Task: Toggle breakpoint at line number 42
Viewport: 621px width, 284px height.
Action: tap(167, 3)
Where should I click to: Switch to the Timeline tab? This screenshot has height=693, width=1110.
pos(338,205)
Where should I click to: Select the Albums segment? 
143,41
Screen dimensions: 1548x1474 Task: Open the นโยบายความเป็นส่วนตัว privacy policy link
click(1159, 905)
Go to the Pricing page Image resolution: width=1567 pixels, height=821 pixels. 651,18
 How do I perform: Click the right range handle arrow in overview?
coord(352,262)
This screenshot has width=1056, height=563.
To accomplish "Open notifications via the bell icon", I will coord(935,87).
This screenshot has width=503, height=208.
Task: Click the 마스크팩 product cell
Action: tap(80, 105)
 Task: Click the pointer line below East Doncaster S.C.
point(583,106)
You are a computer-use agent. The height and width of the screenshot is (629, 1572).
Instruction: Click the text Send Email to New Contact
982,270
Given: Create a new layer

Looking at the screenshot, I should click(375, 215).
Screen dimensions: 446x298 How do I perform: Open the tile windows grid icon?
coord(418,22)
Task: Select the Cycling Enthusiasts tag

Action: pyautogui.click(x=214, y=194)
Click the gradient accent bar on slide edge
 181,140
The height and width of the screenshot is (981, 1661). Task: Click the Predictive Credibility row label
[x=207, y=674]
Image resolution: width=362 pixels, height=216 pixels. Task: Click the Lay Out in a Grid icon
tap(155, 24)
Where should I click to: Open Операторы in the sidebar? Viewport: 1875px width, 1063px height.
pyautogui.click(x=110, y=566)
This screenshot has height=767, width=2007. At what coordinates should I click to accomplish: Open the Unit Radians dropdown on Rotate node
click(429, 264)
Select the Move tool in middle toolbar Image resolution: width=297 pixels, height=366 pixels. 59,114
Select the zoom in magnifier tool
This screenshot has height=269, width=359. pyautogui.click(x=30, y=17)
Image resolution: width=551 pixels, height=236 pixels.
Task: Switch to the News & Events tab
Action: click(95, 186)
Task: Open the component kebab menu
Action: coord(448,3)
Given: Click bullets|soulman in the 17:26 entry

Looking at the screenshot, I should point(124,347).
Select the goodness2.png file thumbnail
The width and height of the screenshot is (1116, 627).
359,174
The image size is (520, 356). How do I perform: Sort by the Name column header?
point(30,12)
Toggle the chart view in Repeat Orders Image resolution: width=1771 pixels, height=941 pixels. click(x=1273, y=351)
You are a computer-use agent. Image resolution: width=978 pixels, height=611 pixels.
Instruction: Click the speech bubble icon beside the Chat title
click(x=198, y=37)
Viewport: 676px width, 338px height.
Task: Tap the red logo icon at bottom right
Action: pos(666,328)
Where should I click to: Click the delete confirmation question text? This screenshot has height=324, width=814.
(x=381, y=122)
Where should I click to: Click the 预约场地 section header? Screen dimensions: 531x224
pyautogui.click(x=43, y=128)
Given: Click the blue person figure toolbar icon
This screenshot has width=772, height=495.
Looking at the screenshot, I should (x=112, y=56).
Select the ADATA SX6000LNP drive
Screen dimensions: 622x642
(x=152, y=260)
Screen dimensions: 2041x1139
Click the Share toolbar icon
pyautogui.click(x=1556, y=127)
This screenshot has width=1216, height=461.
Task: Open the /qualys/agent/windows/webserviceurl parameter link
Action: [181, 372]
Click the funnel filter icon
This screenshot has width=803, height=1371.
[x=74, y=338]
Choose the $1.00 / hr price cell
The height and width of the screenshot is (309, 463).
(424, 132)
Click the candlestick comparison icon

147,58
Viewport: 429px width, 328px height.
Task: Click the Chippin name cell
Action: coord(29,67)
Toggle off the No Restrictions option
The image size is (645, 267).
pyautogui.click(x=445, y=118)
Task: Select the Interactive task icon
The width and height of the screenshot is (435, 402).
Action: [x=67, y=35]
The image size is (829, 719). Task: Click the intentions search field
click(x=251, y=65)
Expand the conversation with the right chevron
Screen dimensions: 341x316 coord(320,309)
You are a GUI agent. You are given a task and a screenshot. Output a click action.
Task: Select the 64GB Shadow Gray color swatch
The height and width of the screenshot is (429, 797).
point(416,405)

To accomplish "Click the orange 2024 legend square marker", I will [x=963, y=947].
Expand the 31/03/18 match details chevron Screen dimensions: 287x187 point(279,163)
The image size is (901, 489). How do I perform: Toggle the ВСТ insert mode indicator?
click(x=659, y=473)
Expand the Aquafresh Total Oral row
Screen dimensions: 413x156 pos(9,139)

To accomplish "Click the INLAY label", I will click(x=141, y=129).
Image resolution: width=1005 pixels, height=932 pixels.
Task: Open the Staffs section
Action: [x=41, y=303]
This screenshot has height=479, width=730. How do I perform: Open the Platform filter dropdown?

- **Job**
Repeat the items from the line containing "Given: Click bullets|soulman" through the line containing "pyautogui.click(x=445, y=118)", including both of those lines, with every line reproduced exactly.

- **Exercise output**
Given: Click bullets|soulman in the 17:26 entry

Looking at the screenshot, I should point(124,347).
Select the goodness2.png file thumbnail
The width and height of the screenshot is (1116, 627).
359,174
The image size is (520, 356). How do I perform: Sort by the Name column header?
point(30,12)
Toggle the chart view in Repeat Orders Image resolution: width=1771 pixels, height=941 pixels. click(x=1273, y=351)
You are a computer-use agent. Image resolution: width=978 pixels, height=611 pixels.
Instruction: Click the speech bubble icon beside the Chat title
click(x=198, y=37)
Viewport: 676px width, 338px height.
Task: Tap the red logo icon at bottom right
Action: pos(666,328)
Where should I click to: Click the delete confirmation question text? This screenshot has height=324, width=814.
(x=381, y=122)
Where should I click to: Click the 预约场地 section header? Screen dimensions: 531x224
pyautogui.click(x=43, y=128)
Given: Click the blue person figure toolbar icon
This screenshot has width=772, height=495.
Looking at the screenshot, I should (x=112, y=56).
Select the ADATA SX6000LNP drive
Screen dimensions: 622x642
(x=152, y=260)
Screen dimensions: 2041x1139
Click the Share toolbar icon
pyautogui.click(x=1556, y=127)
This screenshot has width=1216, height=461.
Task: Open the /qualys/agent/windows/webserviceurl parameter link
Action: [181, 372]
Click the funnel filter icon
This screenshot has width=803, height=1371.
[x=74, y=338]
Choose the $1.00 / hr price cell
The height and width of the screenshot is (309, 463).
(424, 132)
Click the candlestick comparison icon

147,58
Viewport: 429px width, 328px height.
Task: Click the Chippin name cell
Action: coord(29,67)
Toggle off the No Restrictions option
The image size is (645, 267).
pyautogui.click(x=445, y=118)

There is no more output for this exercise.